In 1938, the Raleigh Little Theatre began to seek a permanent space. During the first two seasons of shows, productions had been staged in the local high school, outdoor community spaces, and even a courthouse. However, with the support of Mayor George Isley, plans to build a new facility on the former site of the state fair racetrack moved forward. Unfortunately, by 1938, the Federal Theatre Project was no longer working with the Raleigh Little Theatre (Congress would shut the federal project down entirely in 1939). So, in order to complete the building project, the company relied on support from the local community. Despite this large obstacle, with donations of money, resources, and services from the community, the project, including the main theatre building and the outdoor amphitheater, was completed in time for the 1940-41 season.

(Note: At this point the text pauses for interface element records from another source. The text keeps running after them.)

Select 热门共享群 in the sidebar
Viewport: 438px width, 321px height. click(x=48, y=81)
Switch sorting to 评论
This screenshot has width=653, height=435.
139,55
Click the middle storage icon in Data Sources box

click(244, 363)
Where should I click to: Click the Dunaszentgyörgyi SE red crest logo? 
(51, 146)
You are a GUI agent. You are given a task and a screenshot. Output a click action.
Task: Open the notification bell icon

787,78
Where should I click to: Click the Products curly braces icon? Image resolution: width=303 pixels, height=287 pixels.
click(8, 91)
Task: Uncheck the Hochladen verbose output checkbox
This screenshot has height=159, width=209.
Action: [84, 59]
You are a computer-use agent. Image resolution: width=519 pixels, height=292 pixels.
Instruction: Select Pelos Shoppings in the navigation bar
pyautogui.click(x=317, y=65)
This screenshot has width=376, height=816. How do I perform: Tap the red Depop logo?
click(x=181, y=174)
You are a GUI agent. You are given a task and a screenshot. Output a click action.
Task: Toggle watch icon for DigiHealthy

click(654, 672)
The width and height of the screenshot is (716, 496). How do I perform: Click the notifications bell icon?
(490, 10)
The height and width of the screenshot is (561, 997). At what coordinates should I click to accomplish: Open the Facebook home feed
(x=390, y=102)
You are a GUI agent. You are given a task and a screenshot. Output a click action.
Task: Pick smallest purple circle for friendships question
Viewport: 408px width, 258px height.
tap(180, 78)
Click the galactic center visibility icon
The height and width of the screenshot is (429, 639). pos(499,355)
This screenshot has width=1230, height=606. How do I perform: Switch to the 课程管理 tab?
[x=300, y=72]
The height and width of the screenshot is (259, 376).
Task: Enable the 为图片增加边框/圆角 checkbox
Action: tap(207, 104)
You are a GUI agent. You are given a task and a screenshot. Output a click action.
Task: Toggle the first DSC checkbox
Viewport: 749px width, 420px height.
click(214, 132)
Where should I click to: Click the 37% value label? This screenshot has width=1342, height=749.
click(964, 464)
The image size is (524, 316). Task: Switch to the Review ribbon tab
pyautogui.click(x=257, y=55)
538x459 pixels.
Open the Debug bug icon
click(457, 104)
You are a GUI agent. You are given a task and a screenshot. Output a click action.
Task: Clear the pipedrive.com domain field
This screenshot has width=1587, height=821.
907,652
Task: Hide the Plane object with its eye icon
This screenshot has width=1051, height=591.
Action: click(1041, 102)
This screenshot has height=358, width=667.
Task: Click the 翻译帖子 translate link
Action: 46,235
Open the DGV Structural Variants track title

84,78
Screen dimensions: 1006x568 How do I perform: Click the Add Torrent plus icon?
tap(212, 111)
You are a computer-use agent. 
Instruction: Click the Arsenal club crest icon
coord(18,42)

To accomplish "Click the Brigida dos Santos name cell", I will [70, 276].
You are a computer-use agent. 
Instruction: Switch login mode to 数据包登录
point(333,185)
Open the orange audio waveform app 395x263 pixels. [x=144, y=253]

Though the theatre was now fully dependent on its own profit and revenue, the Raleigh Little Theatre was not immune to the effects of WWII. Just three months into the 1941-42 season, Japan attacked Pearl Harbor, and the company had a choice to make. In the spirit of “the show must go on,” despite the national tragedy, the Raleigh Little Theatre moved forward with its current production of The Man Who Came to Dinner and opened as planned on December 10, 1941, just three days after the Pearl Harbor attacks. In honor of the military, and in partnership with the Defense Service Unit of the Wake County Defense Council, the members of the theatre and the actors in the show invited servicemen to join them after the performance that evening for dinner in their homes.
The war ended, and the Raleigh Little Theatre went on, experiencing more success and establishing itself as a staple in Raleigh’s arts community. Its facilities have played host to community productions of Broadway musicals, Shakespearian classics, and staples by American playwrights. Perhaps its most famous alumnus, Andy Griffith, debuted his well-known monologues Romeo & Juliet and What it Was, Was Football on the Raleigh Little Theatre stage in 1953. In addition, a number of original works by Raleigh playwrights have been performed there, including Climate of Fear, a play performed in 1955 that focused on the anti-communist hysteria that was taking over America.
The Raleigh Little Theatre continues to serve its place as a center of creativity and recreation for the Raleigh community.